I was looking forward to hearing about this army full of primates.
This just sounds like automated testing with a new name. Testing on live networks is maybe a little bit "innovative"; but it's really just automated testing. Now let's go synergize some more paradigms.
...catastrophic management failure, such as when executives decide to spin off half the company into an independent service called Qwikster...
The problem with this, is that it's still programmed failure. In my experience, hardware or software faults, or combinations of both, are not nearly as effective as plain old human stupidity. Oh, and government action. There is no disaster recovery plan for "Here's a warrant. Give us all your shit." There is a similar lack of recovery options for human stupidity. And let's be honest: It's more abundant in the universe than hydrogen, and infinitely harder to defend against, precisely because stupidity is far more cunning and unpredictable than intelligence could ever hope to be.

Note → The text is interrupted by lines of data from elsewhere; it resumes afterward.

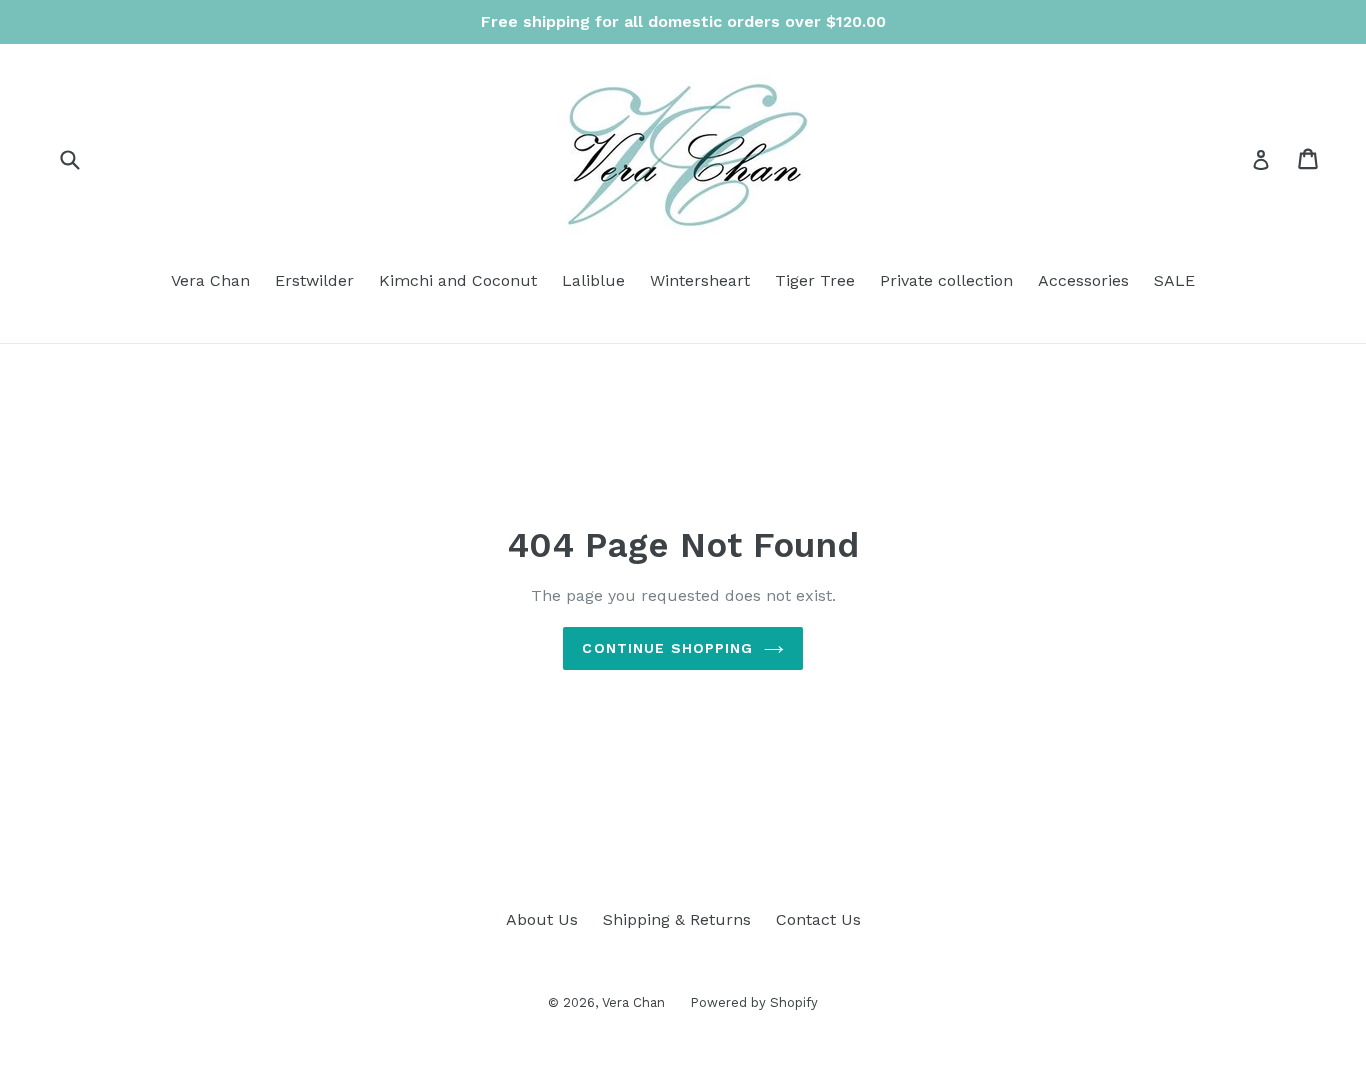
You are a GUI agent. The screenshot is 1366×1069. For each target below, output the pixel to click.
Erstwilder (314, 280)
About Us (542, 919)
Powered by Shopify (754, 1002)
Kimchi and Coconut (458, 280)
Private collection (946, 280)
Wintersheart (700, 280)
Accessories (1083, 280)
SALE (1174, 280)
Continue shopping (667, 648)
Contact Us (818, 919)
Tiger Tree (815, 280)
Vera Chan (210, 280)
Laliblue (593, 280)
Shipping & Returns (677, 919)
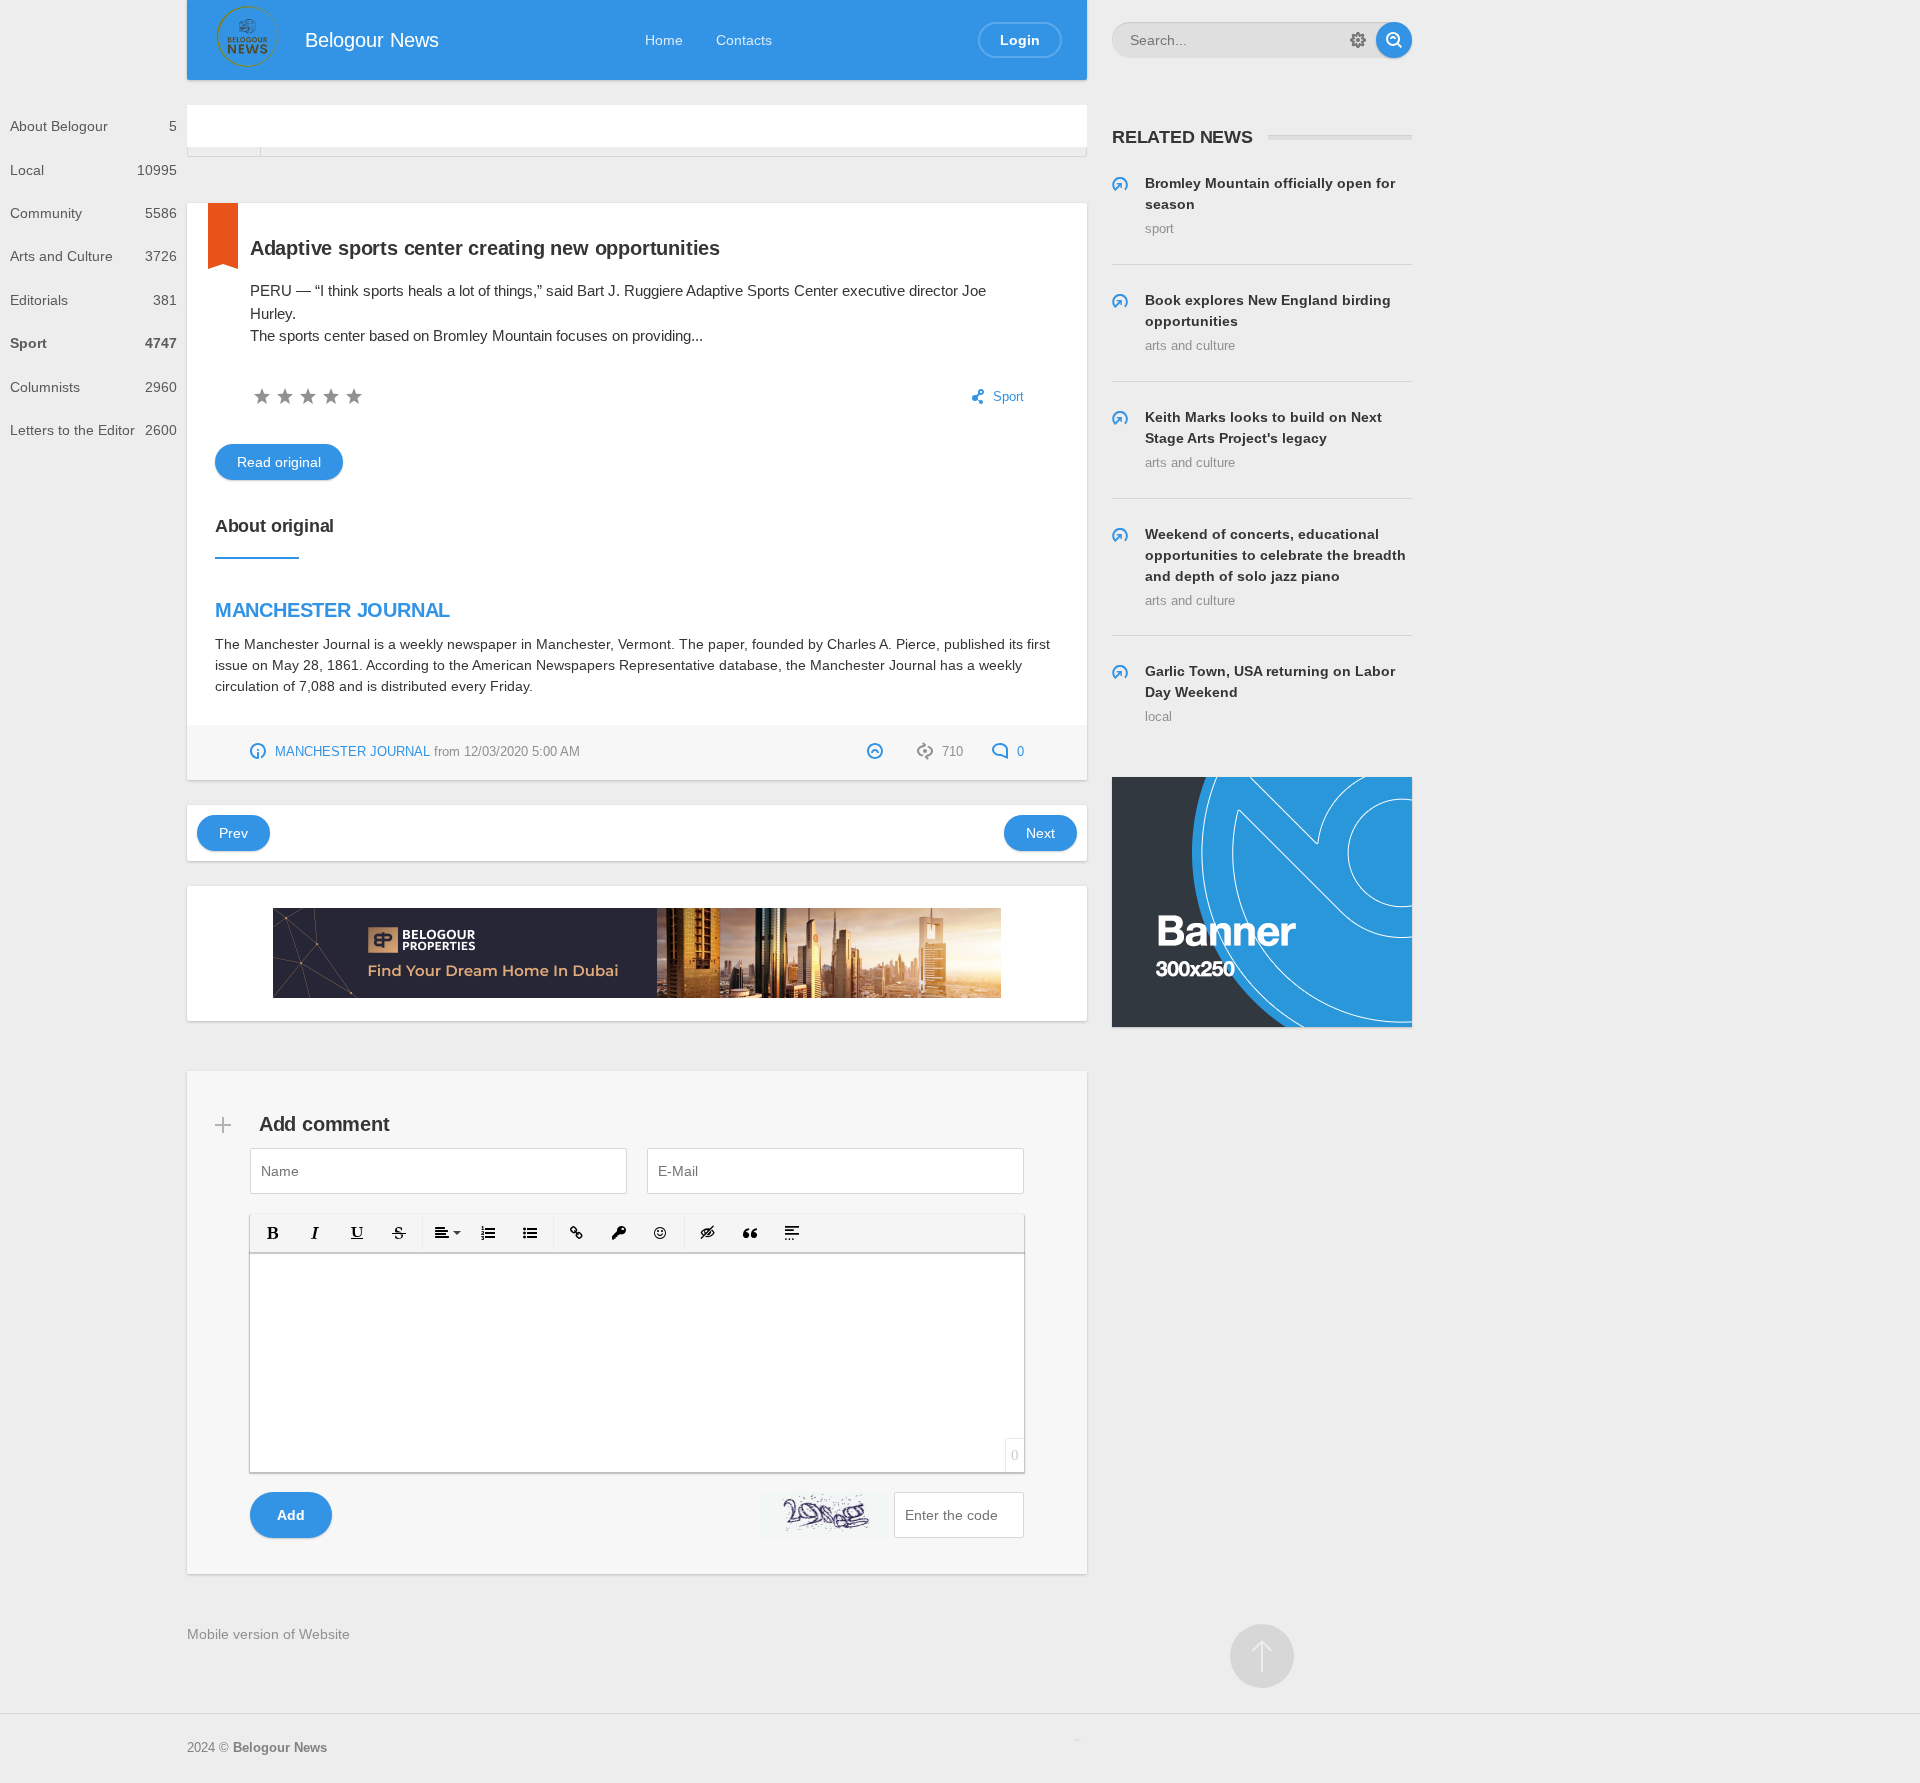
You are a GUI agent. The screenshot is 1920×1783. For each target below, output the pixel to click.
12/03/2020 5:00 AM (522, 752)
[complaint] (877, 752)
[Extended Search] (1358, 40)
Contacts (744, 40)
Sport (93, 343)
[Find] (1394, 40)
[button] (273, 1233)
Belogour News (280, 1748)
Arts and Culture (93, 256)
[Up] (1262, 1656)
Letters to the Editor (93, 430)
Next (1040, 833)
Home (664, 40)
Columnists (93, 387)
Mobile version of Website (268, 1634)
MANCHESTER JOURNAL (332, 610)
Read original (279, 462)
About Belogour (93, 126)
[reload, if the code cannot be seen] (824, 1515)
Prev (233, 833)
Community (93, 213)
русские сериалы (1077, 1740)
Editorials (93, 300)
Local (93, 170)
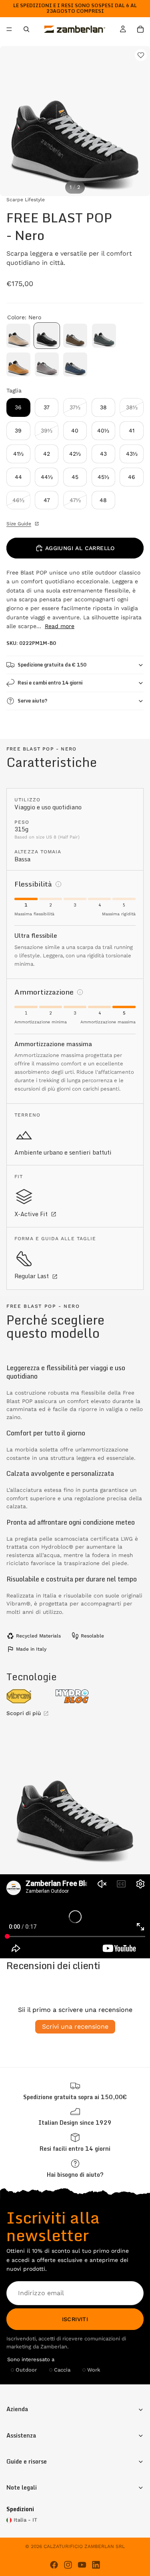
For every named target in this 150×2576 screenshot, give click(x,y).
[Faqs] (75, 2168)
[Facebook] (54, 2565)
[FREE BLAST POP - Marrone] (75, 336)
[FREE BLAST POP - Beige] (18, 336)
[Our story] (75, 2116)
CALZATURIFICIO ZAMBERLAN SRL (84, 2546)
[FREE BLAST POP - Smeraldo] (104, 336)
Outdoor (26, 2370)
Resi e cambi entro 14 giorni (50, 683)
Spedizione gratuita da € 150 (52, 665)
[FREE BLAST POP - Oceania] (75, 364)
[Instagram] (68, 2565)
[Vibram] (26, 1696)
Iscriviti (75, 2319)
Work (93, 2370)
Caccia (62, 2370)
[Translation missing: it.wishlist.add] (141, 55)
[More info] (58, 884)
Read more (59, 626)
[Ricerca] (26, 29)
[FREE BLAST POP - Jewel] (18, 364)
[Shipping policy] (75, 2091)
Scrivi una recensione (75, 2026)
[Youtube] (82, 2565)
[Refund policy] (75, 2142)
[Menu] (9, 29)
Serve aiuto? (32, 701)
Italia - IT (25, 2520)
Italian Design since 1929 (75, 2122)
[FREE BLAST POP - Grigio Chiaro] (47, 364)
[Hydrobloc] (75, 1696)
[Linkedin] (96, 2565)
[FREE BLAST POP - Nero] (47, 336)
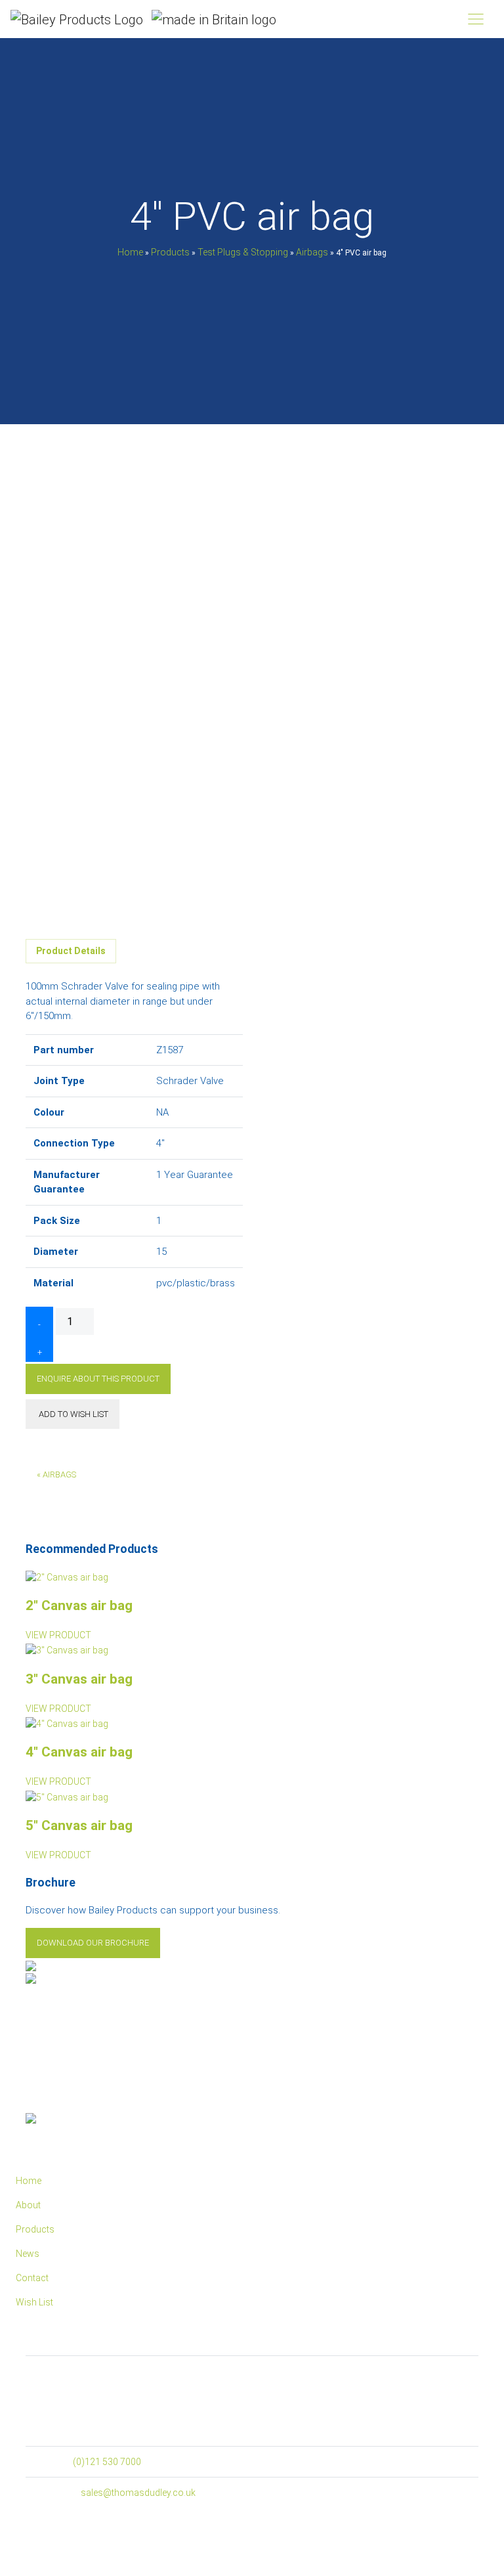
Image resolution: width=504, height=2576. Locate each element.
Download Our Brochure (93, 1943)
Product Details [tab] (71, 951)
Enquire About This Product (98, 1379)
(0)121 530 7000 (107, 2461)
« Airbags (56, 1474)
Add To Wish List (72, 1414)
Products (170, 251)
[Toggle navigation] (476, 19)
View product (58, 1635)
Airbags (312, 251)
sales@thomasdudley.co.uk (138, 2492)
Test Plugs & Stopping (243, 251)
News (27, 2253)
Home (130, 251)
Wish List (34, 2302)
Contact (32, 2278)
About (28, 2205)
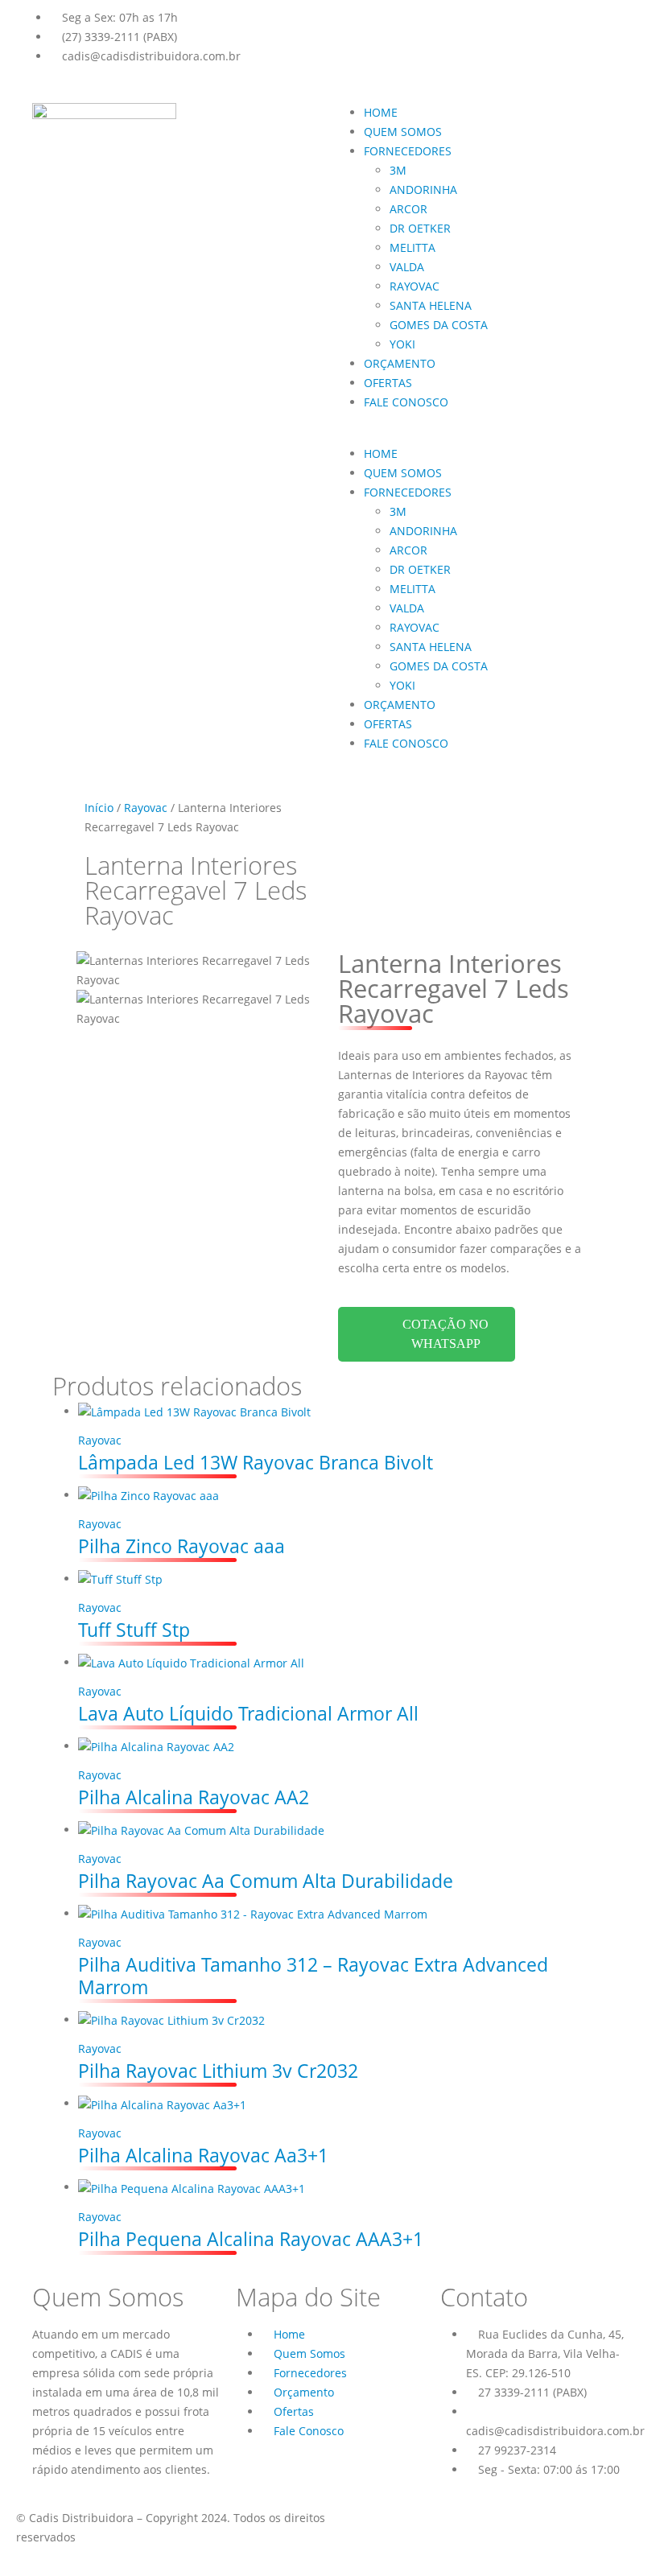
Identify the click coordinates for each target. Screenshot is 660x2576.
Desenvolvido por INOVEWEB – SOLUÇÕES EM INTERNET (481, 2517)
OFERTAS (388, 382)
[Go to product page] (343, 1412)
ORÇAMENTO (399, 363)
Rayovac (145, 807)
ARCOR (408, 208)
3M (398, 170)
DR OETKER (420, 228)
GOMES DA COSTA (439, 324)
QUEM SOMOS (403, 131)
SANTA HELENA (431, 305)
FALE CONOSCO (406, 402)
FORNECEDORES (408, 151)
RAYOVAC (414, 286)
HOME (381, 112)
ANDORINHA (423, 189)
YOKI (402, 344)
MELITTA (412, 247)
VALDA (407, 266)
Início (99, 807)
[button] (483, 434)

#fuckbeta #iamslashdot #dicemustdie
I think part of the reason for their heavy focus on reliability is that they are competing with the mature television industry and thus have a lot of concern for finicky customers that are considering cutting their cable/satellite plan.
why reiterating this again?
"Chaos Monkey" sounds like it ought to be the name of the next iteration of Firefox's Javascript subsystem.
Hang on.... "Chaos Monkey is a piece of software that deliberately takes out random parts of your live production system".... hmmmm.... maybe it *is* the Firefox Javascript subsystem?
(Spudley Strikes Again!)
I wonder how this behaves in the eye of the customer.
From cluster solutions i know there are those in the maintain of it that mistake a redundant system with zero downtime.
The problem is that if you take down a server , all connections to it are down. Some application gracefully swtich to an other server. Some application however first have to time out. Some applicatons crash.
THe question is, do those interruptions get reported correctly, or are people just blame the app, restart their PC?
Very few of those user-problems actually get reported, and the first line help desk just instructs them to restart, and since by then an other VM / region has taken over, everything works. But doing this on purpose is not a gooed user expierence.
Just remember, 0 downtime does not mean that there are no interruptions, to minimize these you need a differnet mindset.
Yes sir, I like uptimes of 1 to 2 years.
I originally read that as the "Syrian Army".
I'm a good cook. I'm a fantastic eater. - Steven Brust
netflix gets all this great PR for this approach - and at least in theory it's a good one - but as a customer of netflix's, the results i've experienced are actually pretty poor.
think about it, they go around shooting nodes in the head during business hours. In the long run, that's great, they can be prepared for anything, but it's still madness.
Oh and separation of services? Great. But who the hell wants to browse the netflix directory when the streaming service is down? Not me, for one.
Maybe they do this with their PC client? They surely don't seem to care about the robustness of their Android client. I think they must develop and test that monster on the latest, most powerful hardware that a corporation can buy. Then they fill it full of graphics and video until it almost breaks thus ensuring that it runs like crap on anything less. I would drop Netflix like a ton of bricks except they have licensed most of the content that I would actually want to watch while Hulu, the only competitor I am aware of has just about nothing for me.
Chaos Kong ate my cloud! I hope Mario can save my QoS levels by rescuing Pauline.
The article appears to be a slightly pretentious way of saying that Netflix does reliability testing on its live systems. They can get away with this only because it is not critically important for Netflix to be highly robust: the downside of failure is merely a degree of temporary irritation. Don't try this in the financial markets or life-support systems.